WHAT TO PRODUCE:
An exact transcription of every entry is required. Images are not part of it.

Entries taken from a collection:
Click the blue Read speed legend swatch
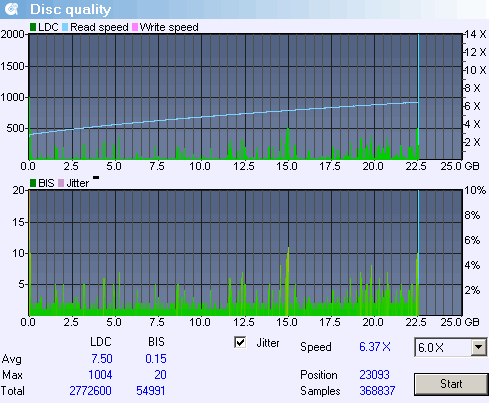This screenshot has width=489, height=403. 65,27
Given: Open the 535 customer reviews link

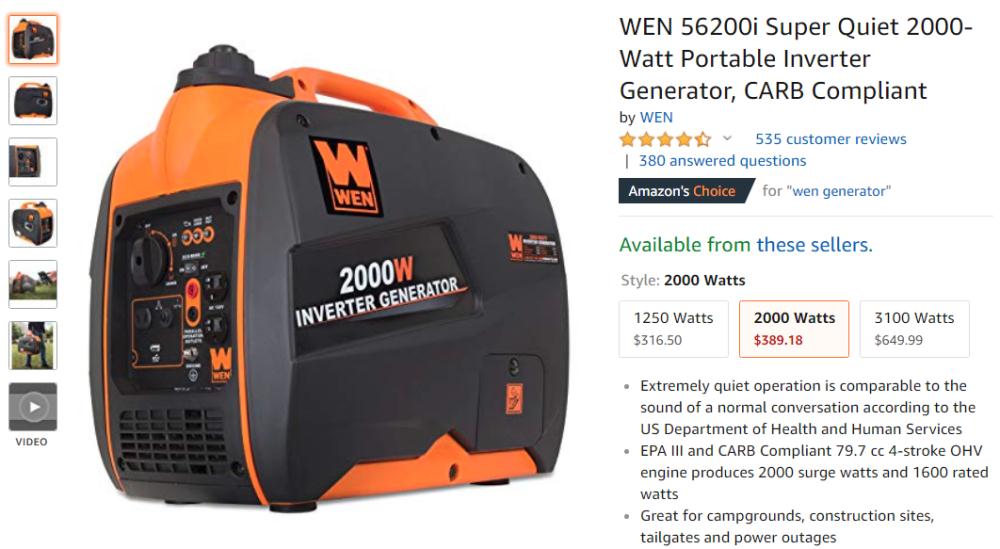Looking at the screenshot, I should tap(830, 139).
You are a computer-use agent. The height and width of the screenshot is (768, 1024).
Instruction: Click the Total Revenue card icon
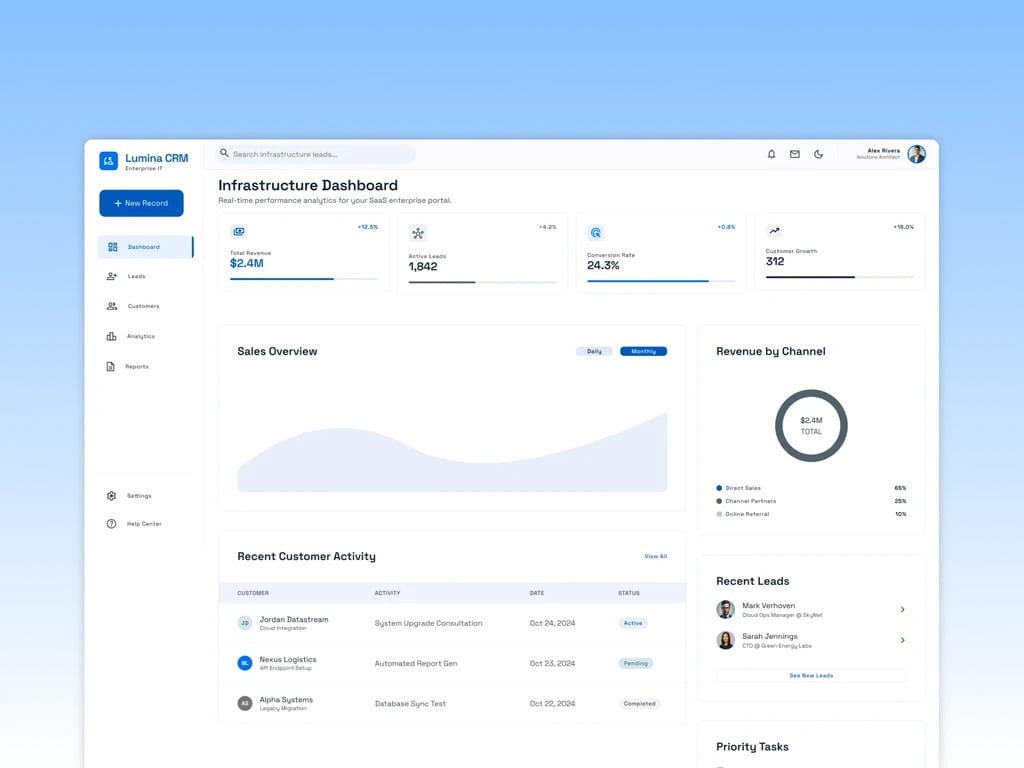pyautogui.click(x=239, y=231)
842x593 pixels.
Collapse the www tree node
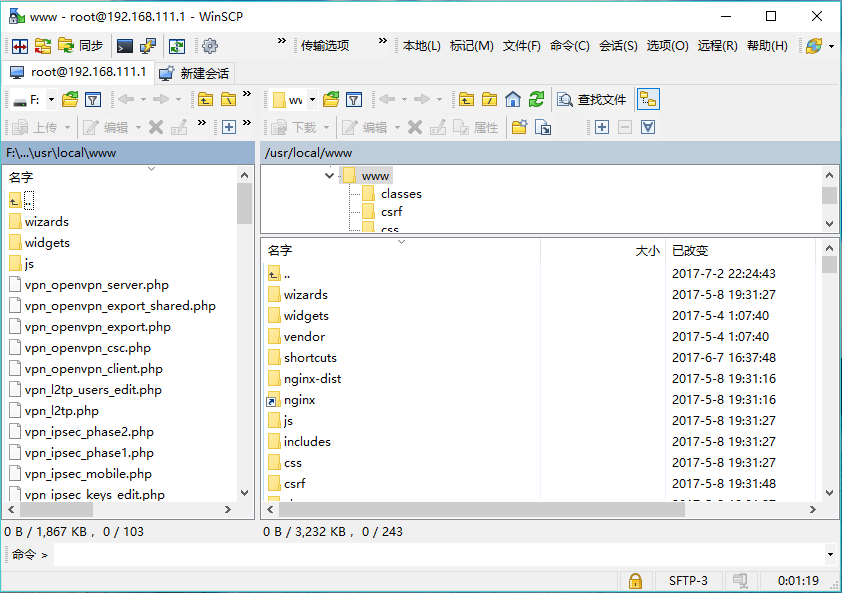(x=330, y=176)
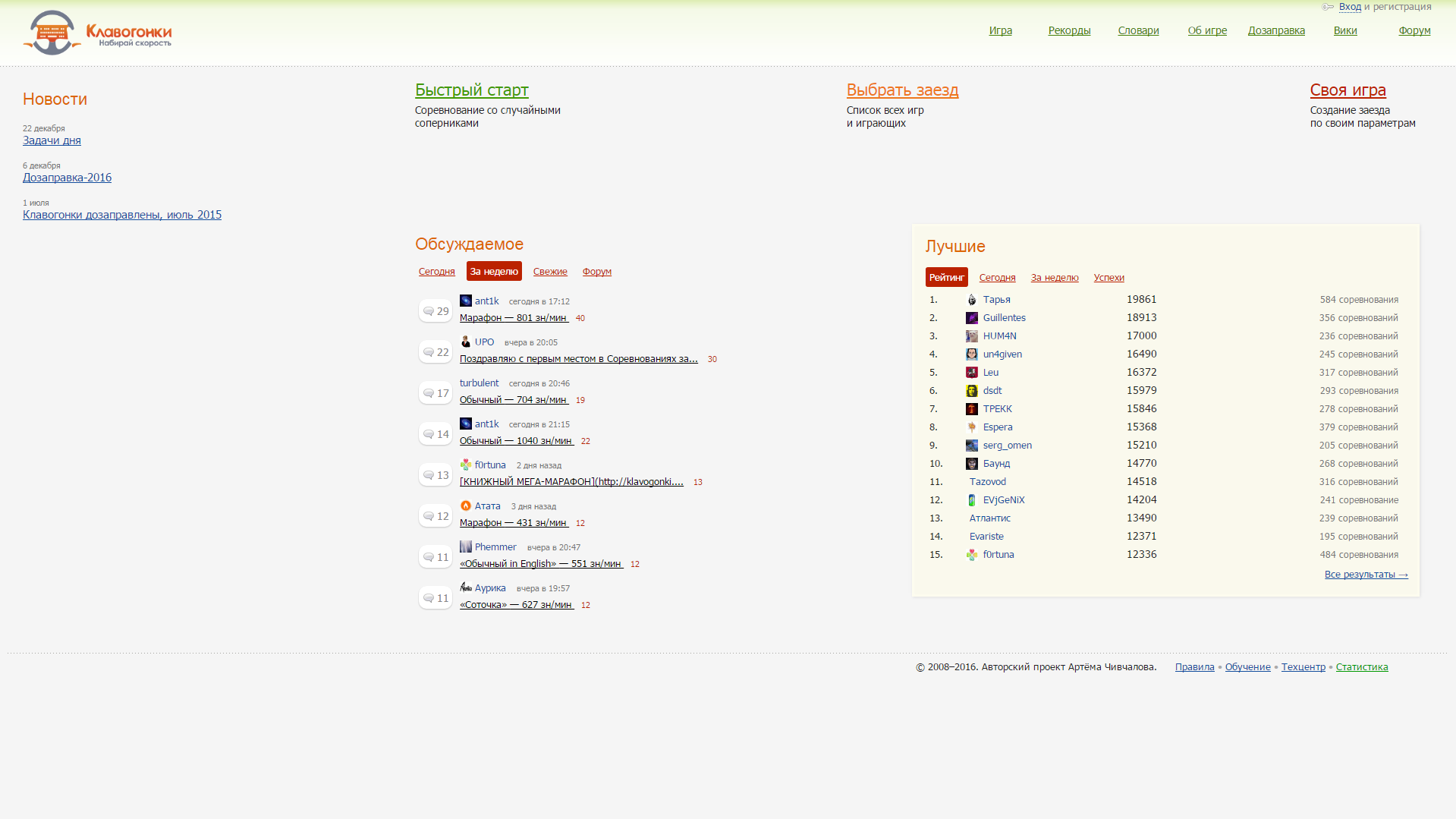Click ant1k's avatar on the Марафон 801 post
1456x819 pixels.
pyautogui.click(x=466, y=301)
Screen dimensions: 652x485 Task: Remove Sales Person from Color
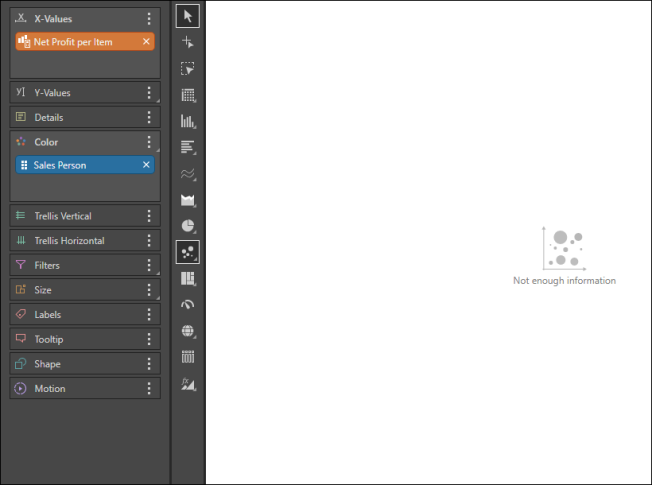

WRITTEN RESPONSE:
Click the blue Read speed legend swatch
This screenshot has width=489, height=403. 65,27
Given: Open the 535 customer reviews link

Looking at the screenshot, I should tap(830, 139).
You are a computer-use agent. The height and width of the screenshot is (768, 1024).
Instruction: Click the Total Revenue card icon
pyautogui.click(x=239, y=231)
842x593 pixels.
Collapse the www tree node
(x=330, y=176)
Click ant1k's avatar on the Марафон 801 post
1456x819 pixels.
pyautogui.click(x=466, y=301)
Screen dimensions: 652x485 Task: Remove Sales Person from Color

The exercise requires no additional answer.